Understanding PCI Compliance

The credit card companies listed above make up what is called the PCI Security Standards Council. They have created a mandate that any business who wants to accept payment cards needs to adhere to. That means every business. So from the largest multinational corporation to the smallest street vendor, if that company needs to accept payment by credit, debit, or affiliated gift cards, they need to be PCI compliant.

This means that any business that stores information or processes payment using digital payment cards would have to maintain PCI compliance. Here are 10 actions those business need to take to meet compliance regulations:

  1. Change passwords from system default
  2. Install all sufficient network security tools (antivirus, firewalls, etc.) that will work to protect card data
  3. Encrypt transmission of card data across public networks
  4. Restrict the transmission of card and cardholder data to “need to know” basis
  5. Assign user ID to all users with server or database access
  6. Make efforts to protect physical and digital access to card and cardholder data
  7. Monitor and maintain system security
  8. Test system security regularly
  9. Create written policies and procedures that address the importance of securing cardholder data
  10. Train your staff on best practices of accepting payment cards

Fortunately, many businesses already do these things to keep the data they store safe. Companies that don’t will likely be in breach of the regulation, and therefore, face the ire of PCI regulators. 

PCI and Business Size

According to PCI regulators, the size of your business is in direct proportion to the amount of risk you take on. That’s why PCI Security Council mandates break businesses into four different merchant levels. They are:

  • Merchant Level #1 - A business that processes over six million payment card transactions per year.
  • Merchant Level #2 - A business that processes between one million-to-six million payment card transactions per year.
  • Merchant Level #3 - A business that processes between 20,000-to-one million e-commerce payment card transactions per year.
  • Merchant Level #4 - A business that processes less than 20,000 e-commerce payment transactions, and fewer than one million overall payment card transactions per year.
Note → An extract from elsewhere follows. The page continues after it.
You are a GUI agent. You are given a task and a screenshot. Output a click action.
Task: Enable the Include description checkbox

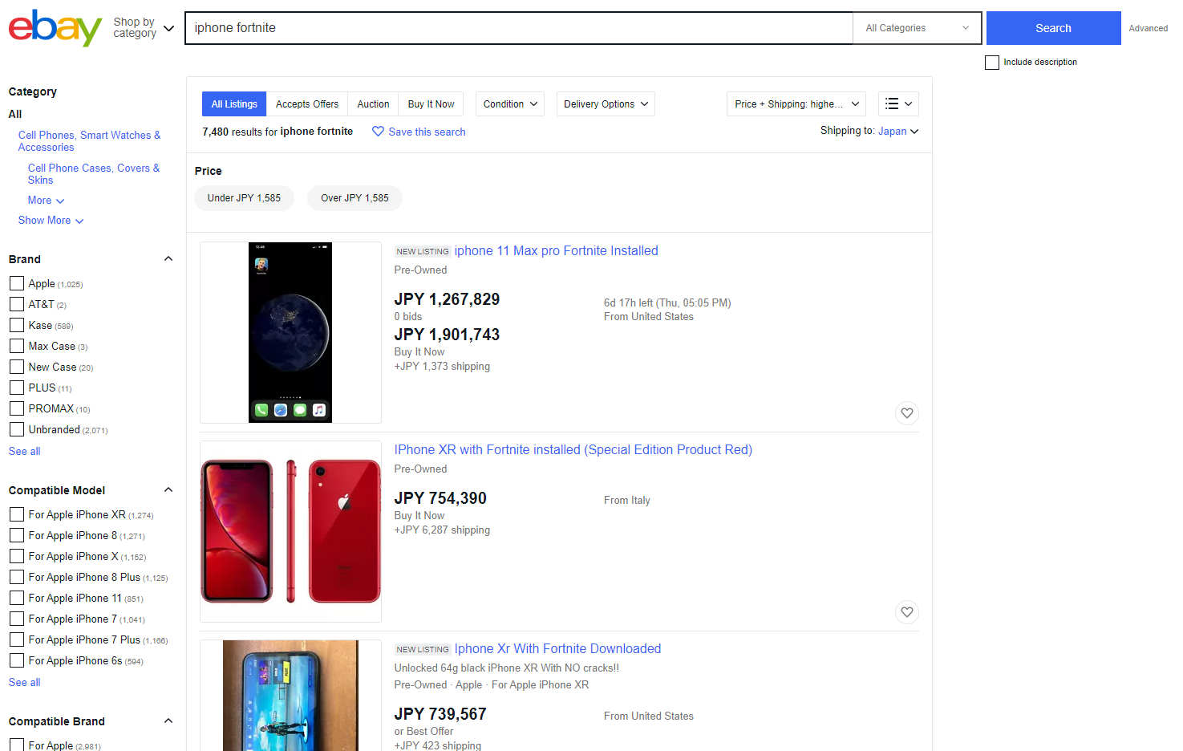(992, 62)
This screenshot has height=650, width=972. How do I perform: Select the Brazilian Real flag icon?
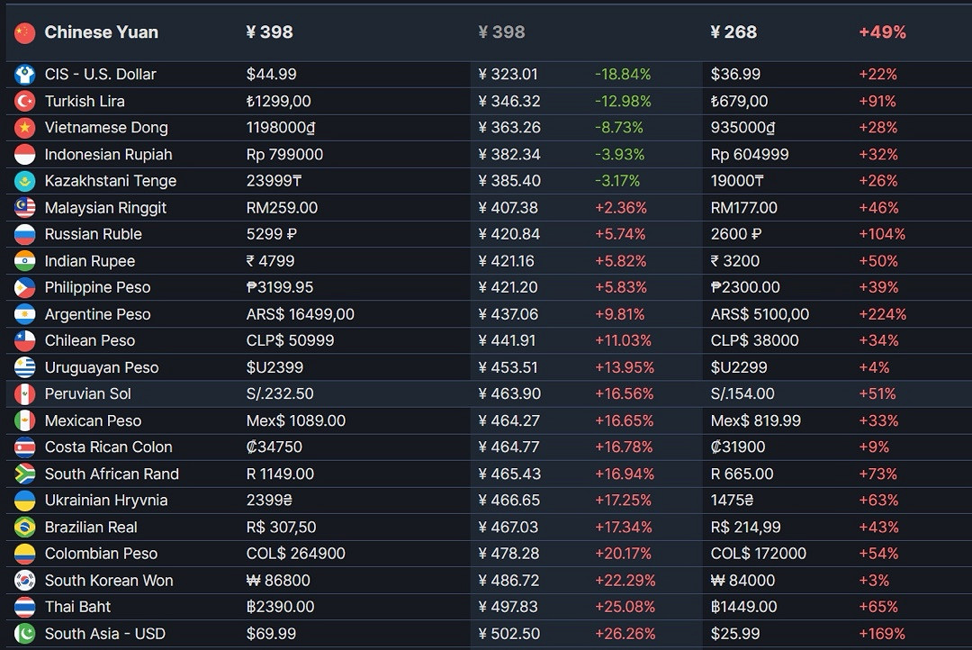coord(25,527)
Let’s take a look at the responsibilities businesses in each merchant level have to stay PCI compliant:

Merchant Level #1
Doing massive business online and otherwise brings with it more responsibility. To maintain PCI compliance, Level one merchants need to:

  • Perform a yearly Report on Compliance (ROC) through a Qualified Security Assessor (QSA)
  • Allow an Approved Security Vendor (ASV) to complete a quarterly network scan
  • Complete the Attestation of Compliance Form for PCI Council records

Merchant Level #2
As transactions begin to decrease there are less stringent standards. Level two’s include:

  • Perform a yearly Self-Assessment Questionnaire (SAQ)
  • Allow an ASV to complete a quarterly network scan
  • Complete the Attestation of Compliance Form for PCI Council records

Merchant Level #3
Many medium-sized businesses will fall under this level and need to:

  • Perform a SAQ
  • Allow an ASV to complete a quarterly network scan
  • Complete the Attestation of Compliance Form for PCI Council records

Merchant Level #4
The majority of small business fall into level #4 status and like levels two and three need to:

  • Perform a SAQ
  • Allow an ASV to complete a quarterly network scan
  • Complete the Attestation of Compliance Form for PCI Council record

Data privacy is more important now than ever, and the payment card industry does a wonderful job policing their own. Companies found not to be in compliance with PCI DSS requirements face severe financial penalties, higher levels of scrutiny, and even the revocation of card processing privileges. 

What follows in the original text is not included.